**AVAILABLE DATA**:
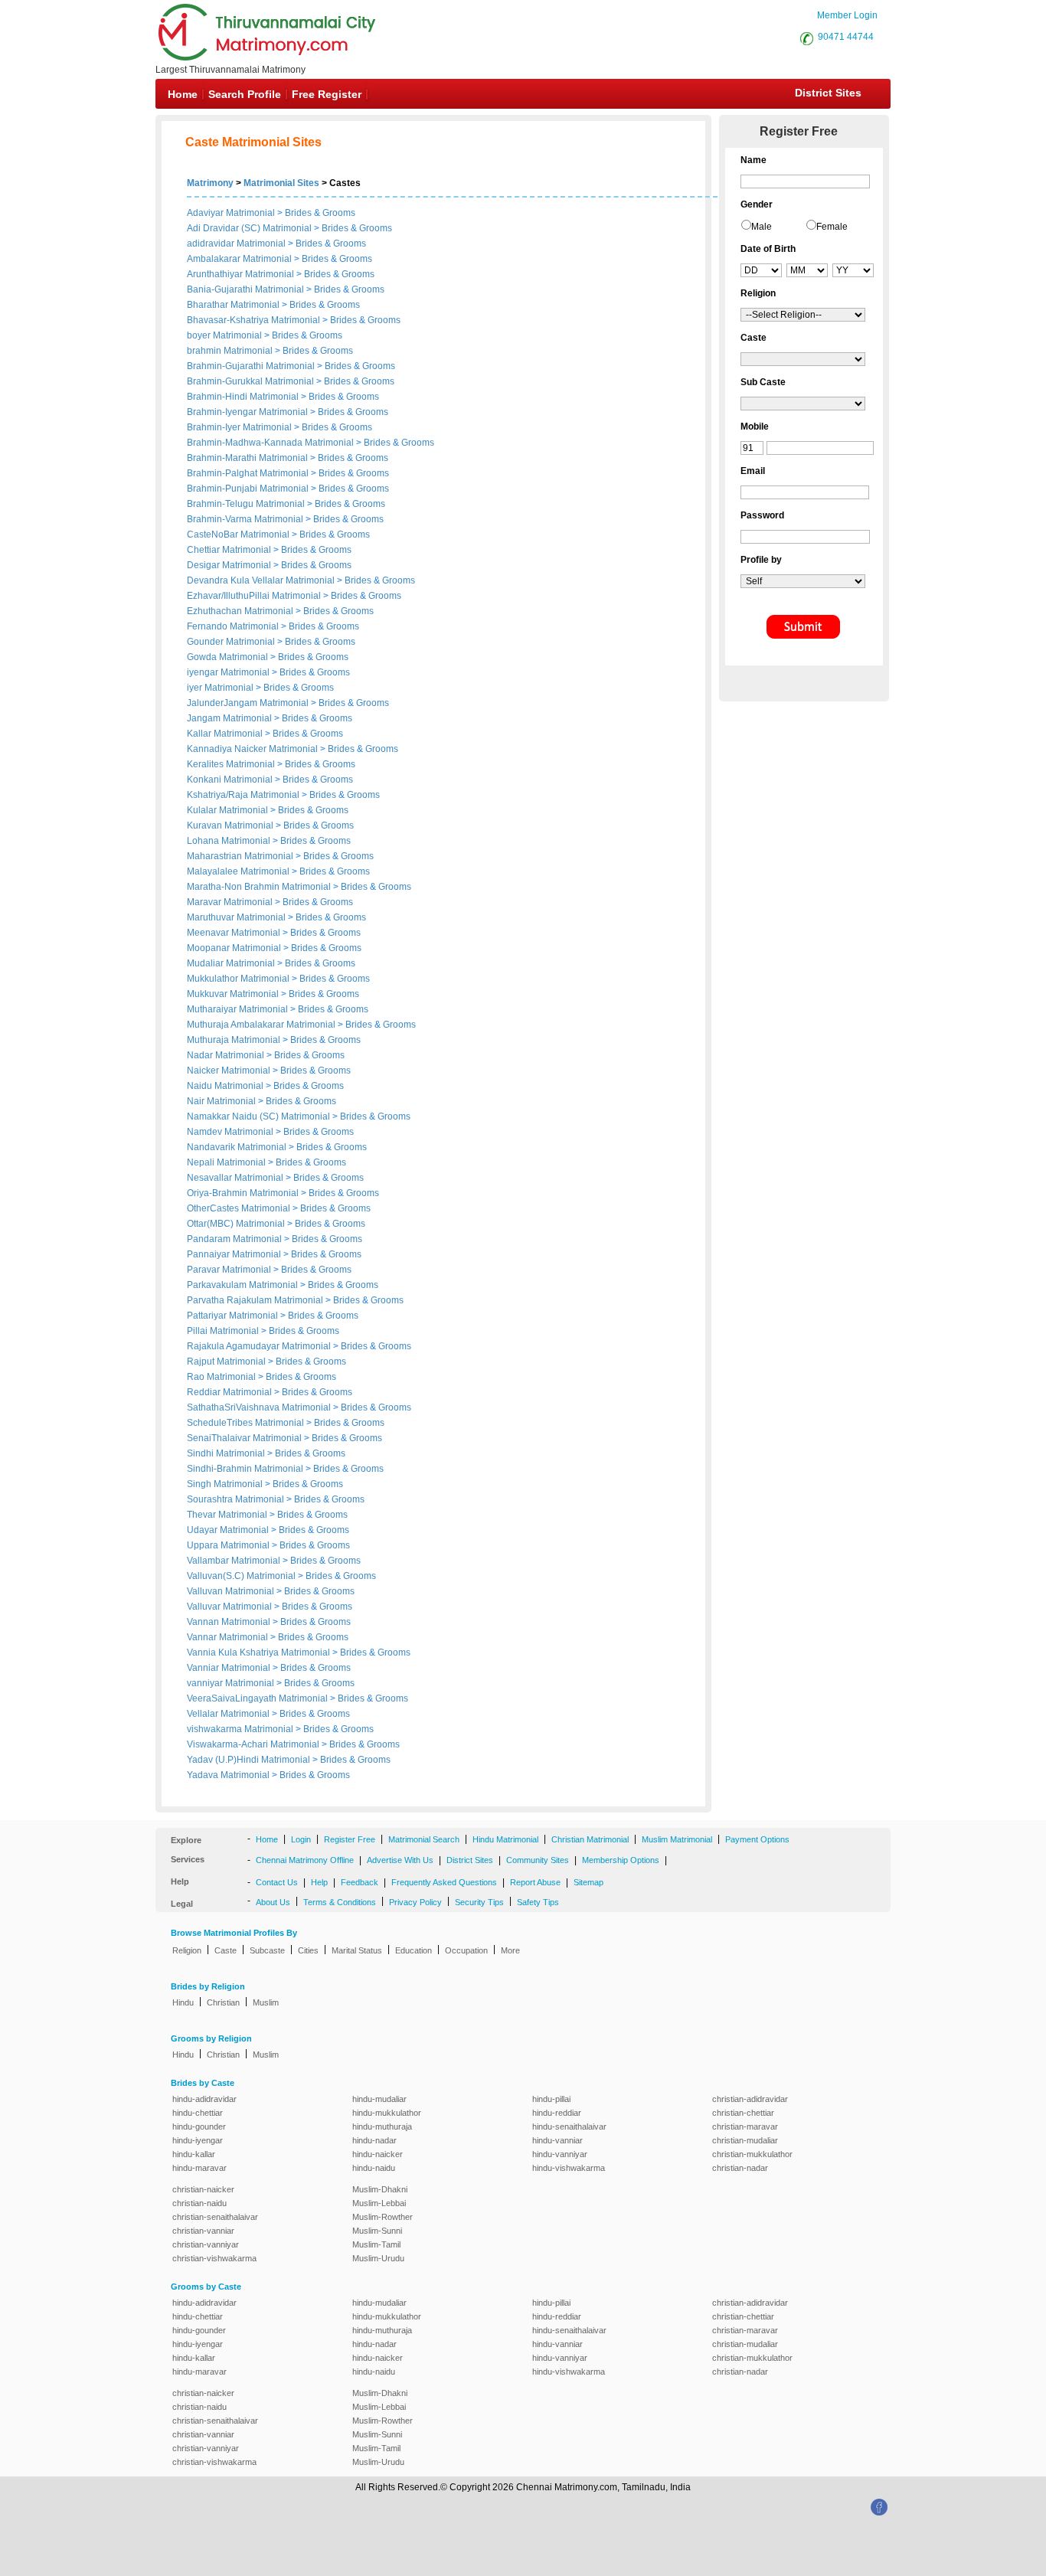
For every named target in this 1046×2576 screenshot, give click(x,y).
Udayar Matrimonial (228, 1530)
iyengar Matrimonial (228, 672)
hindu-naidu (373, 2167)
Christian (223, 2002)
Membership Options (620, 1860)
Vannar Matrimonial (227, 1637)
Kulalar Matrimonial (227, 810)
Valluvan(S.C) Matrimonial (241, 1576)
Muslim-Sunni (377, 2230)
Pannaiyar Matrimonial (234, 1254)
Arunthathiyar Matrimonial (240, 274)
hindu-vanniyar (559, 2154)
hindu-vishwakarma (568, 2167)
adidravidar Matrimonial (236, 243)
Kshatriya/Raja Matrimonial (243, 794)
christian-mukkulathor (752, 2154)
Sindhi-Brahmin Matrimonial (245, 1468)
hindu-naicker (377, 2154)
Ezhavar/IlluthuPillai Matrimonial (254, 595)
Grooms (338, 213)
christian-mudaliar (745, 2140)
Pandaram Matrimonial (234, 1239)
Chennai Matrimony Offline (305, 1860)
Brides (298, 213)
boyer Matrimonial (224, 335)
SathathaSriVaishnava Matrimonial (259, 1407)
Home (183, 94)
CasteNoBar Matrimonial (238, 534)
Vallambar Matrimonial (233, 1560)
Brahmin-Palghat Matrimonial (248, 473)
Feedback (359, 1882)
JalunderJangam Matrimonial (248, 703)
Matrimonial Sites (281, 183)
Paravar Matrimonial (229, 1269)
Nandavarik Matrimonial (236, 1147)
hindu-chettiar (197, 2112)
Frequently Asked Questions (444, 1882)
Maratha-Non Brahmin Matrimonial (259, 886)
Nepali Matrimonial (226, 1162)
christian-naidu (199, 2203)
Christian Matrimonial (590, 1839)
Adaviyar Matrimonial (231, 213)
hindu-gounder (199, 2126)
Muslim (266, 2002)
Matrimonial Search (423, 1839)
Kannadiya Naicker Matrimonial (252, 749)
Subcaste (267, 1950)
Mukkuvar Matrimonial (233, 994)
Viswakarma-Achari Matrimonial (253, 1744)
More (510, 1950)
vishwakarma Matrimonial (240, 1729)
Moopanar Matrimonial (234, 948)
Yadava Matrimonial (228, 1775)
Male (761, 226)
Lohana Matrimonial (228, 840)
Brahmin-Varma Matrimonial (245, 519)
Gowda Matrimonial (227, 657)
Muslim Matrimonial (677, 1839)
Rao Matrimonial (221, 1376)
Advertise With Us (400, 1860)
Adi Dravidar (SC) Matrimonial (249, 228)
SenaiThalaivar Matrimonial (244, 1438)
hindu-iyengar (197, 2140)
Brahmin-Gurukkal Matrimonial (250, 381)
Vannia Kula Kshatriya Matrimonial (258, 1652)
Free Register (326, 94)
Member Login (847, 15)
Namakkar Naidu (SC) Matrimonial (258, 1116)
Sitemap (588, 1882)
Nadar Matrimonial (225, 1055)
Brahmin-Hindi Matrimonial (243, 396)
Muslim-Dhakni (379, 2189)
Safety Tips (538, 1902)
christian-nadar (740, 2167)
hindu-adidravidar (204, 2099)
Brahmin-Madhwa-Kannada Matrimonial (270, 442)
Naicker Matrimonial (228, 1070)
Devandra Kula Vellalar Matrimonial (261, 580)
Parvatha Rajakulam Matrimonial (255, 1300)
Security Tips (479, 1902)
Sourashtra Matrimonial (235, 1499)
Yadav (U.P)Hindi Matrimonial (248, 1759)
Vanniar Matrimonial (228, 1667)
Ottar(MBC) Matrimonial (236, 1223)
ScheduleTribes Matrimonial (245, 1422)
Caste (225, 1950)
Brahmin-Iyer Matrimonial (239, 427)
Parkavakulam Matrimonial (242, 1285)
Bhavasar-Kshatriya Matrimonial (253, 320)
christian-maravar (745, 2126)
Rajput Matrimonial (226, 1361)
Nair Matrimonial (221, 1101)
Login (301, 1839)
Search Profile (244, 94)
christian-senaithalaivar (215, 2216)
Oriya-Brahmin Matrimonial (243, 1193)
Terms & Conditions (339, 1902)
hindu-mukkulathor (386, 2112)
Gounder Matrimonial (231, 641)
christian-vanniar (203, 2230)
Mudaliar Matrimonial (231, 963)
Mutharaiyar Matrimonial (237, 1009)
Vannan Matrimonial (228, 1622)
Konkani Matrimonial (230, 779)
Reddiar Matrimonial (229, 1392)
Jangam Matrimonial (229, 718)
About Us (273, 1902)
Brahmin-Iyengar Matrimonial (247, 412)
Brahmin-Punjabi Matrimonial (248, 488)
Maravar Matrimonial (230, 902)
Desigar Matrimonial (229, 565)
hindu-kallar (193, 2154)
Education (413, 1950)
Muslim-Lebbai (379, 2203)
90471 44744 (846, 36)
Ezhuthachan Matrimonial (240, 611)
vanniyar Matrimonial (230, 1683)
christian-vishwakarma (214, 2258)
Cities (308, 1950)
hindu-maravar (199, 2167)
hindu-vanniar (557, 2140)
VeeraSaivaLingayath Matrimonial (257, 1698)
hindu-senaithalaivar (569, 2126)
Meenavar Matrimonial (233, 932)
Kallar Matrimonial (225, 733)
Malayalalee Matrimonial (238, 871)
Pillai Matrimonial (223, 1331)
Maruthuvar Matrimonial (236, 917)
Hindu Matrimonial (505, 1839)
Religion (186, 1950)
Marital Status (357, 1950)
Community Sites (537, 1860)
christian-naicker (203, 2189)
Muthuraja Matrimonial (233, 1040)
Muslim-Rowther (382, 2216)
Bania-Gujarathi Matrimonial (245, 289)
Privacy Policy (415, 1902)
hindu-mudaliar (379, 2099)
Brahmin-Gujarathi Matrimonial (251, 366)
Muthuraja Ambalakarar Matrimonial (261, 1024)
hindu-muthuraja (382, 2126)
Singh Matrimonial (225, 1484)
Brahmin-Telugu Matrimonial (246, 504)
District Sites (828, 93)
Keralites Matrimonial (231, 764)
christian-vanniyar (205, 2244)
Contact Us (277, 1882)
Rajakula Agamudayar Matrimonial (259, 1346)
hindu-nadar (374, 2140)
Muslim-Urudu (378, 2258)
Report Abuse (535, 1882)
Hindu (183, 2002)
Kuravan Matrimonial (230, 825)
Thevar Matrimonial (227, 1514)
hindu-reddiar (556, 2112)
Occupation (466, 1950)
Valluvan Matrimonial (230, 1591)
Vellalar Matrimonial (228, 1713)
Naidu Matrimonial (225, 1085)
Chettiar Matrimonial (229, 549)
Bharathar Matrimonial (233, 304)
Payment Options (757, 1839)
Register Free (349, 1839)
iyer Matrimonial (220, 687)
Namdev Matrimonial (230, 1131)
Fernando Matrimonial (233, 626)
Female (832, 226)
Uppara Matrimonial (228, 1545)
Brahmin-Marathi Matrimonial (247, 458)
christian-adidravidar (750, 2099)
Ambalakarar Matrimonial (239, 258)
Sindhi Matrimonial (226, 1453)
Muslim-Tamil (376, 2244)
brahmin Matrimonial (230, 350)
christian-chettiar (743, 2112)
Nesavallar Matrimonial (235, 1177)
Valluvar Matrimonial (229, 1606)
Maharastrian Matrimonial (240, 856)
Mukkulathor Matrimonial (238, 978)
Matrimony (210, 183)
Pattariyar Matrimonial (232, 1315)
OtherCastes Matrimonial (238, 1208)
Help (319, 1882)
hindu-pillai (551, 2099)
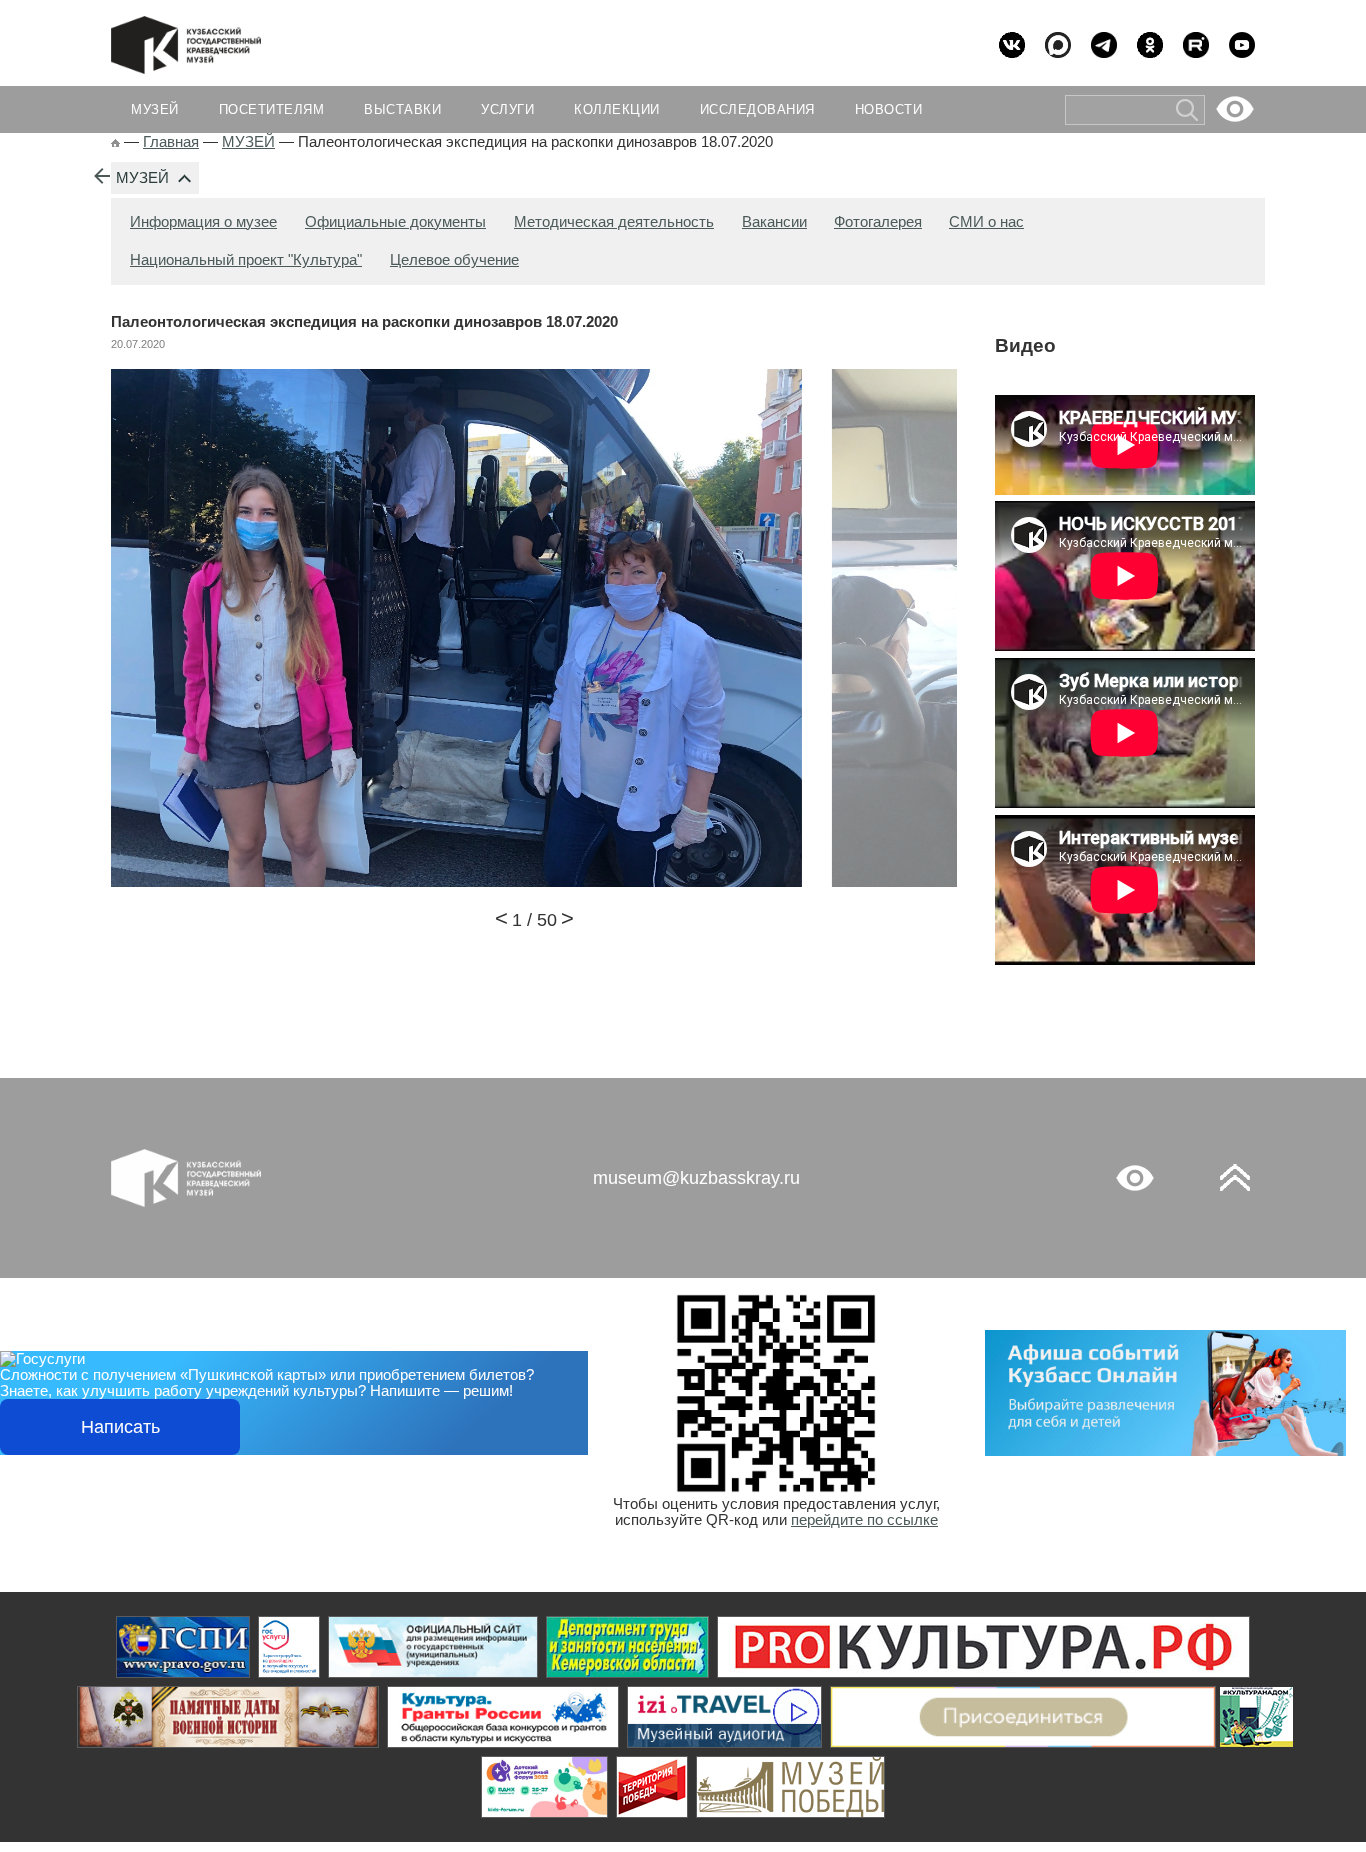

**ABOUT THIS TASK**:
Using the entries above, give again exactly the lines from the line holding "hindu-kallar (193, 2154)" through the line holding "Occupation (466, 1950)". Include both end lines and nothing else.

**TASK ANSWER**:
hindu-kallar (193, 2154)
Education (413, 1950)
Muslim-Lebbai (379, 2203)
90471 44744 (846, 36)
Ezhuthachan Matrimonial (240, 611)
vanniyar Matrimonial (230, 1683)
christian-vishwakarma (214, 2258)
Cities (308, 1950)
hindu-maravar (199, 2167)
hindu-vanniar (557, 2140)
VeeraSaivaLingayath Matrimonial (257, 1698)
hindu-senaithalaivar (569, 2126)
Meenavar Matrimonial (233, 932)
Kallar Matrimonial (225, 733)
Malayalalee Matrimonial (238, 871)
Pillai Matrimonial (223, 1331)
Maruthuvar Matrimonial (236, 917)
Hindu Matrimonial (505, 1839)
Religion (186, 1950)
Marital Status (357, 1950)
Community Sites (537, 1860)
christian-naicker (203, 2189)
Muthuraja Matrimonial (233, 1040)
Muslim-Rowther (382, 2216)
Bania-Gujarathi Matrimonial (245, 289)
Privacy Policy (415, 1902)
hindu-mudaliar (379, 2099)
Brahmin-Gujarathi Matrimonial (251, 366)
Muthuraja Ambalakarar Matrimonial (261, 1024)
hindu-muthuraja (382, 2126)
Singh Matrimonial (225, 1484)
Brahmin-Telugu Matrimonial (246, 504)
District Sites (828, 93)
Keralites Matrimonial (231, 764)
christian-vanniyar (205, 2244)
Contact Us (277, 1882)
Rajakula Agamudayar Matrimonial (259, 1346)
hindu-nadar (374, 2140)
Muslim-Urudu (378, 2258)
Report Abuse (535, 1882)
Hindu (183, 2002)
Kuravan Matrimonial (230, 825)
Thevar Matrimonial (227, 1514)
hindu-reddiar (556, 2112)
Occupation (466, 1950)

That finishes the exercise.